A high school student in Dallas got a few laughs from his classmates as he described how he likes to customize "FireTV Sticks and other stuff," with his dad, only he used a term most anyone who's messed with computer hardware knows: jailbreak. The teen explained he learned a lot while refurbishing phones and reselling them for extra money. Now he wants to learn how to write his own software. I couldn't help but applaud his hustle.

A man stands in a high school classroom where students are seated at desks.
Tom Berry, senior product manager for the Amazon Future Engineer program, visits computer science students in Nenana, Alaska.

I've had the opportunity to travel to schools throughout the country as the product manager for Amazon Future Engineer's high school program. Amazon Future Engineer funds computer science courses in more than 2,000 high schools, supporting students from underserved and underrepresented communities across the country. Amazon funds full-year Intro and AP computer science courses, primarily for public Title I schools that have never offered AP computer science courses before. These courses benefit more than 100,000 high school students, from Nenana, Alaska to Washington, D.C., as part of the Amazon Future Engineer childhood-to-career program.
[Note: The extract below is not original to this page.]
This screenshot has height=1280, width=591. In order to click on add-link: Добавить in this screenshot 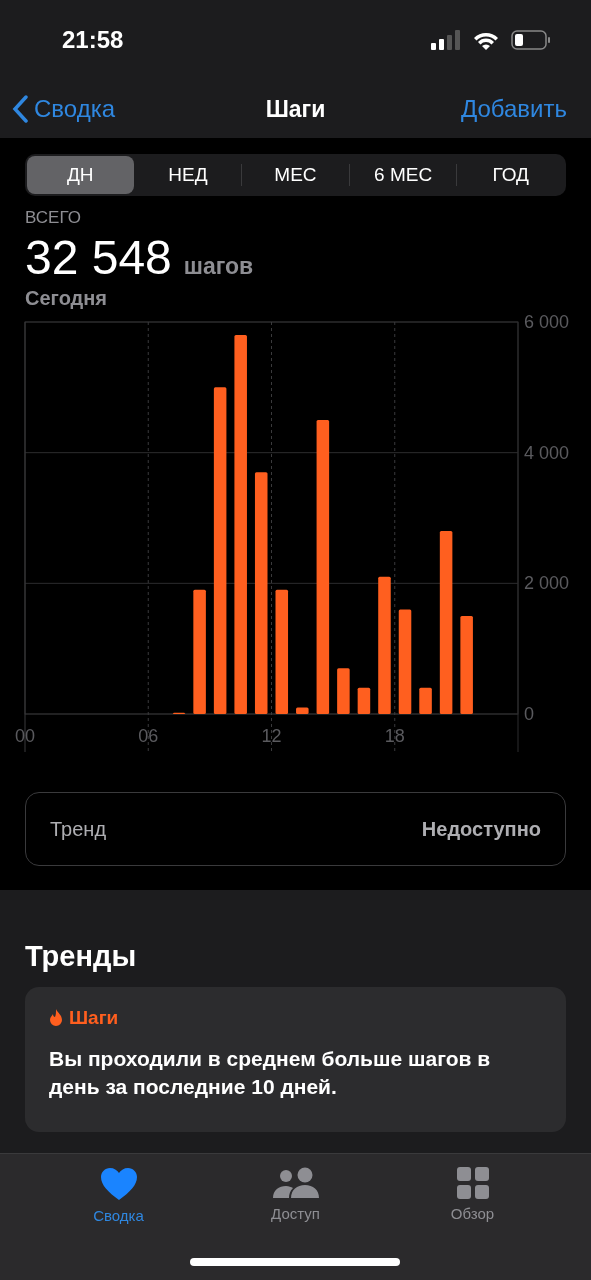, I will do `click(514, 109)`.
My interest in education started before my time at Amazon. I served with the U.S. Army in Afghanistan and saw children who risked their lives just by walking to school. They showed up for class because they wanted to build a better future for themselves. In Afghanistan, that starts with becoming literate. According to UNESCO, only 31 percent of Afghanistan's population can read. Students in the U.S. may not live in a war zone, but many in underserved communities are being denied access to a key aspect of literacy in the 21st century: computer science education. According to Code.org, students in low-income schools or with higher underrepresented minority populations are much less likely to learn computer science. The question for me as an Amazon employee became how could I positively contribute at Amazon to this very complex issue, affecting students who simply want to learn?
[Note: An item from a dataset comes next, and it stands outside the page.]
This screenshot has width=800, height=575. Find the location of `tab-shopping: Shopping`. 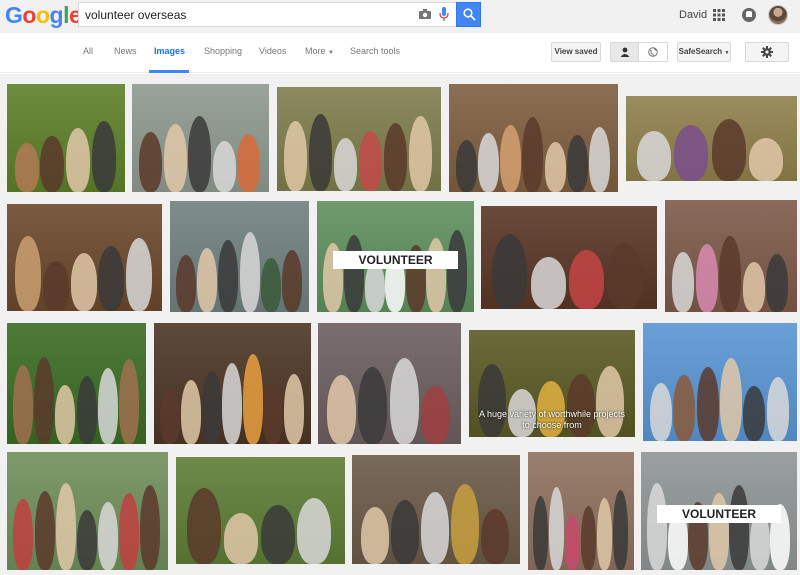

As the saying goes at Amazon, we like to start with the customer and work backwards. For teams like mine, the customer isn't someone buying a product. Our team's customers are students, and my job teaches me to be humble and listen to them—about their challenges and their ideas about education and about solutions that might help them learn.
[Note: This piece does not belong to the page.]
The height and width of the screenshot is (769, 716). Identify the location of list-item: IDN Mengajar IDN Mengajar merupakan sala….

The students I've visited come from many different places and communities. Cities as diverse as the suburbs of Dallas, to the inner city of Nashville, or a small village in Alaska. I only get a quick glimpse into these students' lives, but most of students are honest, forthright, and insightful, which makes my job of listening pretty easy. During my visits, I invite them to join me in becoming a product manager during class, and start working backwards by asking them how they landed in a computer science class in the first place.

"I like the struggle of computer science and coding," said a young student at Martin Luther King Jr. Magnet High School in Nashville. "It's like a puzzle. The answer is never right in front of you, but you can get there if you really try."

That same student also gave some incisive feedback on our curriculum's limited testing features compared to popular open source options. The desire for a better testing feature is something I can take back to my team to build based on her idea.

The students I met in Nenana, Alaska come to the village's boarding school from several smaller villages, with few educational options. They were writing their first few lines of code at a school that had never been able to offer computer science courses before.

When I asked about what they liked in the course, several students said it was cool to see explanations of complicated topics like artificial intelligence and computer vision that power Amazon technologies. Like me, they still did not fully grasp the technology, but it helped them understand their world a little better.

Yet, I often find myself out of my depth. When I responded to a question on cloud computing with a student, I added on that they could spin up their own AWS Elastic Cloud Compute (ECS) instances for free as part of our sponsorship in the course. His eyes lit up, and he asked if he could stand up his Minecraft club's servers using EC2 himself? I told him truthfully that I did not know. It left me wondering if we could build a lesson that taught students cloud computing through solving these types of practical problems.

Their teacher told me separately that the course helps them think about ideas to preserve their culture, as Alaskan Natives, in ways their elders might not consider. For instance, coding a game that teaches Native Alaskan traditions and languages to children.

Amazon Future Engineer is too new to see how many of these students' dreams will be realized over the long run. Still, my focus is on helping to build something a little better so that teachers at schools can better reach their students.

My journey has already taught me to spend as much time as possible listening to students in as many classrooms as possible. I believe these students will find the support and tools they need to become builders of the future.